# Just finished another cutting board.



## RonB (Sep 29, 2022)

I only make 4 or 5 a year between larger projects, but I enjoy making them a lot.

This one is made from ambrosia maple and consists of a bunch of bookmatched panels. This one was especially hard because of the holes the Ambrosia Beetle drills through the wood. However, the beetles also cause the wild color patterns in the wood. The problem is that the beetles don't bore holes in a straight line and I never know when I'm gonna uncover another hole - or ten. And if I uncover a hole that runs parallel to the surface, it's much more work to fill it.

My wife does not like the board - she thinks it's creepy. I like it, but it's not my favorite board.

The problem is that with the possibility of a hole being just below the surface, I would not use the board for fear of opening up a hole. It would be for display only.







And here's a closeup of one of the bookmatched pairs.






I could not find a place where I could get any photos without reflections - sorry.


----------



## ptolemy (Sep 29, 2022)

This could make an awesome charcuterie plate. I really like it


----------



## MowgFace (Sep 29, 2022)

Haha looks like a beetle face. Or praying mantis


----------



## EnderzShadow (Oct 11, 2022)

MowgFace said:


> Haha looks like a beetle face. Or praying mantis


I was thinking the same. It is beautiful but with what looks like 'faces', a little spooky.


----------



## EnderzShadow (Oct 11, 2022)

It sounds like you have a lot of experience making cutting boards.
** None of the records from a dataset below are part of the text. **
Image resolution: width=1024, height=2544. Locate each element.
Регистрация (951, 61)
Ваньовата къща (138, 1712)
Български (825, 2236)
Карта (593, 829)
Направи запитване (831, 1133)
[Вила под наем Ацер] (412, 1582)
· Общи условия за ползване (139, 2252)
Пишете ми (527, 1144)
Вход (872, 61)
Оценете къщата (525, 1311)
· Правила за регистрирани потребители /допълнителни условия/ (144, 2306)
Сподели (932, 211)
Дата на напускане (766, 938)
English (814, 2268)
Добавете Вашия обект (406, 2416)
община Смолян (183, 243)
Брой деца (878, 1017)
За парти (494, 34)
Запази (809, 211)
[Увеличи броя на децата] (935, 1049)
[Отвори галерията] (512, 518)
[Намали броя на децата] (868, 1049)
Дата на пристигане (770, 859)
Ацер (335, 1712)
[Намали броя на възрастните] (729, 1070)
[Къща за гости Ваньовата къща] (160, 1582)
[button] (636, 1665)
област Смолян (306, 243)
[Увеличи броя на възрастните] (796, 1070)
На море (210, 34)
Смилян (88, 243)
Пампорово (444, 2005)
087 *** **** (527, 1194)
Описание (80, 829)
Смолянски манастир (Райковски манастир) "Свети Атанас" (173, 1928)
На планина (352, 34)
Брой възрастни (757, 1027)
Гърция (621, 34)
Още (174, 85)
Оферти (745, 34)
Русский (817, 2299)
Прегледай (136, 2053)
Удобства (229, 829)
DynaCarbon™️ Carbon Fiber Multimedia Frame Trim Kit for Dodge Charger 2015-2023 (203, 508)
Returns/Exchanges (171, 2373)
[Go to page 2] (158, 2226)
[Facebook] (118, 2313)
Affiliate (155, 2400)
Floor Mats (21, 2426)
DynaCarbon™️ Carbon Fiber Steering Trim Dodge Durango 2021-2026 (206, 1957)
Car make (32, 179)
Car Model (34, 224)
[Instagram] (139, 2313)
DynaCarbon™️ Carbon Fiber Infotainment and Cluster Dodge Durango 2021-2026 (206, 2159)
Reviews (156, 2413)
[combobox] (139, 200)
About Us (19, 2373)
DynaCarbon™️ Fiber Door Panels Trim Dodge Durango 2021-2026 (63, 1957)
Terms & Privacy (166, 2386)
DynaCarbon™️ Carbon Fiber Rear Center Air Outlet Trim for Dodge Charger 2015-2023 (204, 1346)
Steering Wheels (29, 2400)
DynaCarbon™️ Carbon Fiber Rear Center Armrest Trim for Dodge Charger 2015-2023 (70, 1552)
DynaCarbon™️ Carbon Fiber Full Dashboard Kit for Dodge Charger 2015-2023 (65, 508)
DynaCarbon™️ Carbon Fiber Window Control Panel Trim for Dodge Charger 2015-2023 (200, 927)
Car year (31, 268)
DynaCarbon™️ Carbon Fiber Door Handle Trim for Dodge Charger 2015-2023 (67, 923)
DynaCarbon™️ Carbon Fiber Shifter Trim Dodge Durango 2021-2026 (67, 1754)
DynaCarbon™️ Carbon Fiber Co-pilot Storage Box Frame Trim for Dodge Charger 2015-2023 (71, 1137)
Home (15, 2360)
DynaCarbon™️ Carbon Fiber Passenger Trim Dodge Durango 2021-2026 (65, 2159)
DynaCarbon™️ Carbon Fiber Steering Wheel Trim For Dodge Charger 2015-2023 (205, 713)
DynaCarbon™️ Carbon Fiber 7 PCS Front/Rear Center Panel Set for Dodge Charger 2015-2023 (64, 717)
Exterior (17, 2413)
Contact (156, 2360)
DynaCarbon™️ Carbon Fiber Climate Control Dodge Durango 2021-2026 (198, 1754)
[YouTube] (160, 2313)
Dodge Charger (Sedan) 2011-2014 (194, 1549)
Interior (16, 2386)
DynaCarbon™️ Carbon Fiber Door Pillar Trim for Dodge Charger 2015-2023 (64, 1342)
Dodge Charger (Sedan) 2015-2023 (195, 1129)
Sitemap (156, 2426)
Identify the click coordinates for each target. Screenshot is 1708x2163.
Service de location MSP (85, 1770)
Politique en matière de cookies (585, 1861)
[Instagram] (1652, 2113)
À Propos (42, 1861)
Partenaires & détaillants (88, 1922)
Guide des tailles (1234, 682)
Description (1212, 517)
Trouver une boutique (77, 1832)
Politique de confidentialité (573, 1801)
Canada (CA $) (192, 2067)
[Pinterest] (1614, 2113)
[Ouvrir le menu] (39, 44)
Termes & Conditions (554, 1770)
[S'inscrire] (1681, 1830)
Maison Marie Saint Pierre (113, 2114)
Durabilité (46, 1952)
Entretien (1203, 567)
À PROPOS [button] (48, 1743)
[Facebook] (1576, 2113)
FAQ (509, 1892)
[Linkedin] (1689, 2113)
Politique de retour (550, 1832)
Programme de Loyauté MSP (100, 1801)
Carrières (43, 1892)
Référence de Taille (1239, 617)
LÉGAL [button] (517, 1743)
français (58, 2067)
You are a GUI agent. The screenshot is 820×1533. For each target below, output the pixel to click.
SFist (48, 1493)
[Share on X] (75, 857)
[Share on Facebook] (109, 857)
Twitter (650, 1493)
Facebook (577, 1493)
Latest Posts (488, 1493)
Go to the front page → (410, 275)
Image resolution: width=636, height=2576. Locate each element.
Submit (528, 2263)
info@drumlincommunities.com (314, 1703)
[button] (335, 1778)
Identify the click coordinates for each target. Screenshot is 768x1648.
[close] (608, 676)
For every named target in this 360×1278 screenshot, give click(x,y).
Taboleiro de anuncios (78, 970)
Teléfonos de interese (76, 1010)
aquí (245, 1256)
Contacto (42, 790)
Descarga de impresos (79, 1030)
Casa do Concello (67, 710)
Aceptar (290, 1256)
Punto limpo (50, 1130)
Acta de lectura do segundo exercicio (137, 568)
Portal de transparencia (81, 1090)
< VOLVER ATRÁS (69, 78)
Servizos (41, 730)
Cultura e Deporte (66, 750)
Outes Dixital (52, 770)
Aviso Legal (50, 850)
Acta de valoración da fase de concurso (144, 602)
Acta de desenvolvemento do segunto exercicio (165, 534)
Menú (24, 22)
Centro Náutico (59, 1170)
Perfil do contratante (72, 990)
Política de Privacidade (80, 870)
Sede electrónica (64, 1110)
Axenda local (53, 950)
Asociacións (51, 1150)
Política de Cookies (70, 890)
How did you go about making your first board? Was there a guide you used? Still have the board? 

I'd like to make some with my son but I don't know a good place to start.


----------



## RonB (Oct 11, 2022)

There are a lot of tutorials on youtube from simple to very complex. There are too many for me to link, but look for something that sez something like "beginner's guide".

First you will need to decide if you want to make an edge grain board, (easiest), or an end grain board, (more work). The simplest would be a board made from one wide board, and would be edge grain. Next would be taking strips of wood and gluing them together for an edge grain board. You could use a combo of different woods for this. The next step would be to glue up strips as in the last example, cut them into strips across the glue lines, and turn them end grain up and glue them together. That is how I made the board above, and that's obviously more work. There are lots of ways to make patterns, but again, more work. Here is an edge grain board that I made some time ago using walnut and cherry. Good luck on you journey.


----------